Centering should not be confused with simple relaxation. Although it is to the advantage of the athlete to be centered, too deep of a relaxed state can lead to feelings of lethargy. Instead of lethargy, becoming centered is about concentration. Concentration means to direct ones attention on a single point. Concentration should be focused internally while working towards centeredness. It is important to reach a state of concentration that eliminates all unnecessary external distracters. This is why focusing on ones breathing, for example, is so effective at achieving both relaxation and a sense of centeredness.

It is important to maintain your concentration in such a way that you are only selectively aware of your surroundings. Selective in such a way that you can perform optimally either during a competition, when you need to be aware of the starting guns, judges or the scheduled lifting order, or in a gym where you should be aware of your coach or training partner.

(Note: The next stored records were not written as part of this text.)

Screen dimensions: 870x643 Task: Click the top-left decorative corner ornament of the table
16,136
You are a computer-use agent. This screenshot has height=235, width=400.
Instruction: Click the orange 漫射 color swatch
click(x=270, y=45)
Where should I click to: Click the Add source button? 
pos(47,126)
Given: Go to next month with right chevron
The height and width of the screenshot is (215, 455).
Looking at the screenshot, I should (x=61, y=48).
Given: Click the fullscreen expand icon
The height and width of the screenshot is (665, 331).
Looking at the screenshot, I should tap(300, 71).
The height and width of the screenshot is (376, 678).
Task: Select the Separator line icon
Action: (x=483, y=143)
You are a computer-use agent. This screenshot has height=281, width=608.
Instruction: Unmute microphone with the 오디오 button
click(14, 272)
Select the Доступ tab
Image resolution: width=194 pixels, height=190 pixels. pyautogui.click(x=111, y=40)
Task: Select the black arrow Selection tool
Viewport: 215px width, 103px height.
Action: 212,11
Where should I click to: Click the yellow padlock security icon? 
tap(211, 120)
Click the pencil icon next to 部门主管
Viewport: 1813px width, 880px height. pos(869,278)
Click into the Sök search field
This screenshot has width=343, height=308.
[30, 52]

It is important that while being centered you are able to interact normally with others when necessary. This may sound like an unnecessary precaution, yet many times you can see someone that looks as if he is on some kind of rampage and is totally oblivious to his social responsibilities (other people) training in a public gym.

Charging is the second step in CCGD. Charging is the process of increasing physiological activation (i.e. arousal) while remaining centered. Charging is obviously an integral part of CCGD. Without charging the athlete would be left trying to achieve high intensity exertion while still in a state of relative calm and relaxation. The Yerkes-Dodson law tells us that without sufficient charging, you would not be in an optimal state for performing, competing or training.

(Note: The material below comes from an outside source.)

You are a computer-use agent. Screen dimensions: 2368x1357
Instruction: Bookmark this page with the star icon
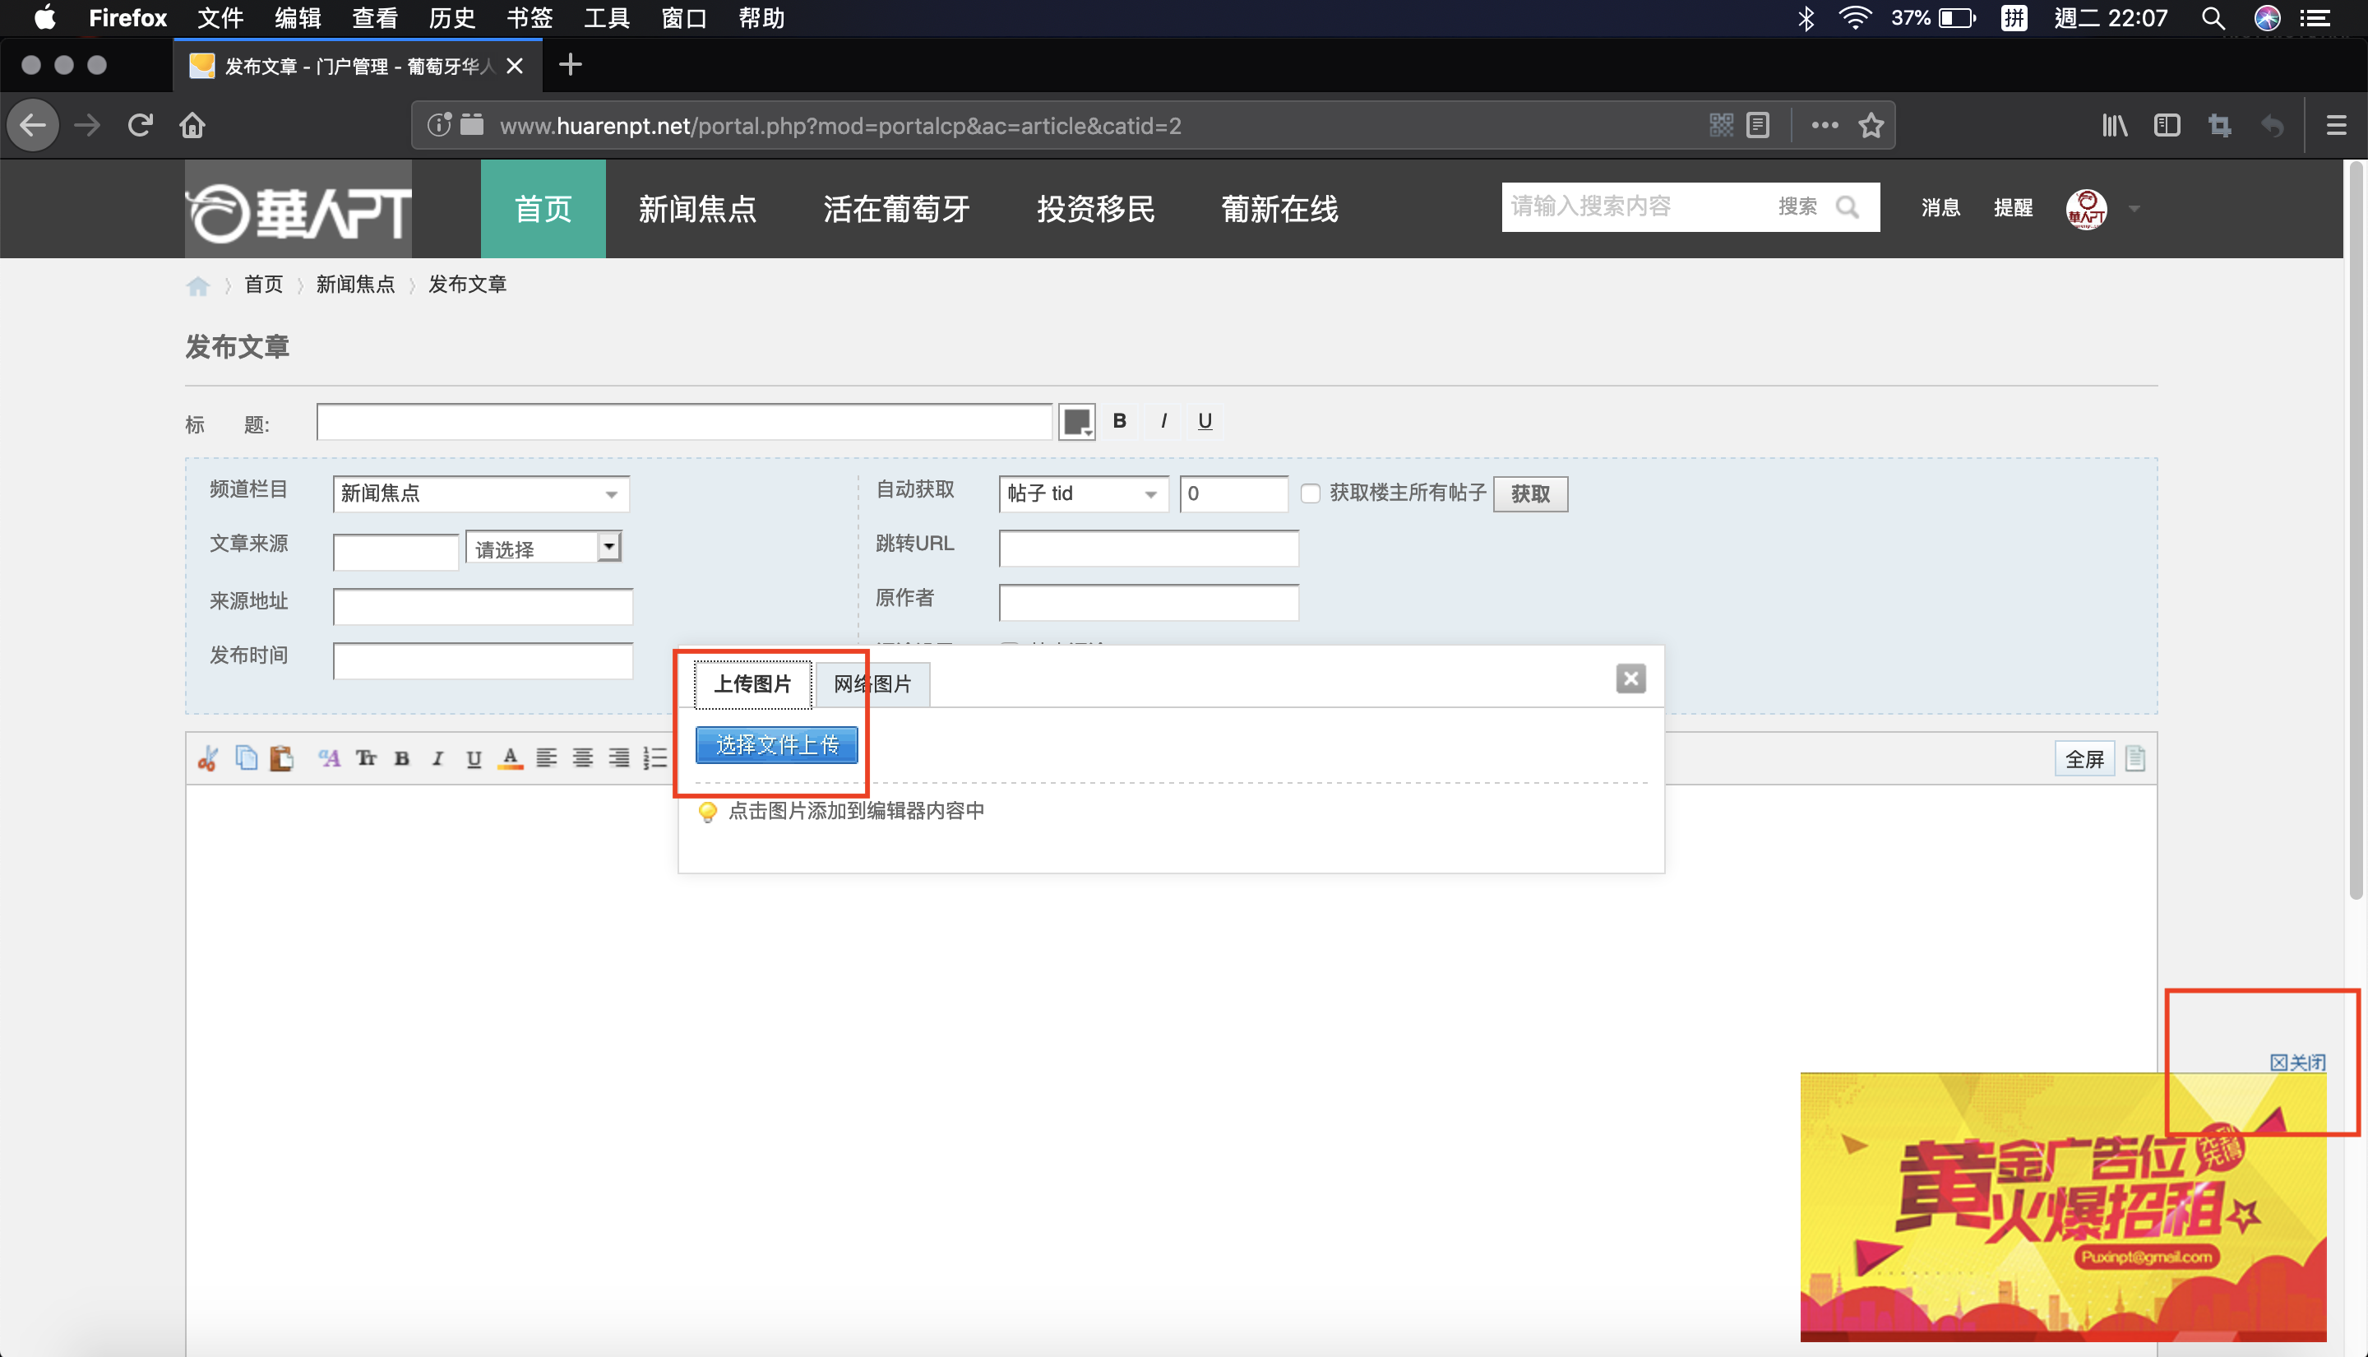(1871, 125)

As with centering, breathing plays an important role in charging. Thoracic or costal breathing is the type of breathing that will allow the athlete to charge effectively. In thoracic breathing, the external intercostals muscles and several synergistic muscles actually force an expansion of the rib cage while the belly is sucked in. In thoracic breathing, the chest works like a bellows, sucking air in and forcing it out.

Thoracic breathing is natural during periods of high physical exertion or stress. This being the case, thoracic breathing can act as a signal to the rest of the body to prepare for exertion and/or stress. Usually three or four rapid thoracic breaths are all that is necessary to charge. Too many of these breaths performed in rapid succession can lead to hyperventilation so don’t overdo it. The point is simply to trigger the fight-or-flight response.

To facilitate the charging phase of CCGD, many athletes have successfully used a technique known as “anchoring”. A classic example of anchoring is Pavlov and his dog. Pavlov, an early psychological researcher, borrowed his neighbor’s dog. Every time he got ready to feed the dog, Pavlov would show him food and then ring a bell. The dog would salivate and then Pavlov would give him the food. He did this same procedure over and over until the dog linked the sound of the bell to being fed. So eventually, all Pavlov had to do was ring the bell and the dog would salivate. He even went so far as to put a tube through the dog’s cheek to measure the amount of saliva that the dog produced before and after the conditioning period. He found that there was no difference in the amount of saliva the doge produced either in response to actually seeing and smelling the food in front of him, or later, in response to hearing the bell alone. The dog had anchored the sound of the bell to being fed.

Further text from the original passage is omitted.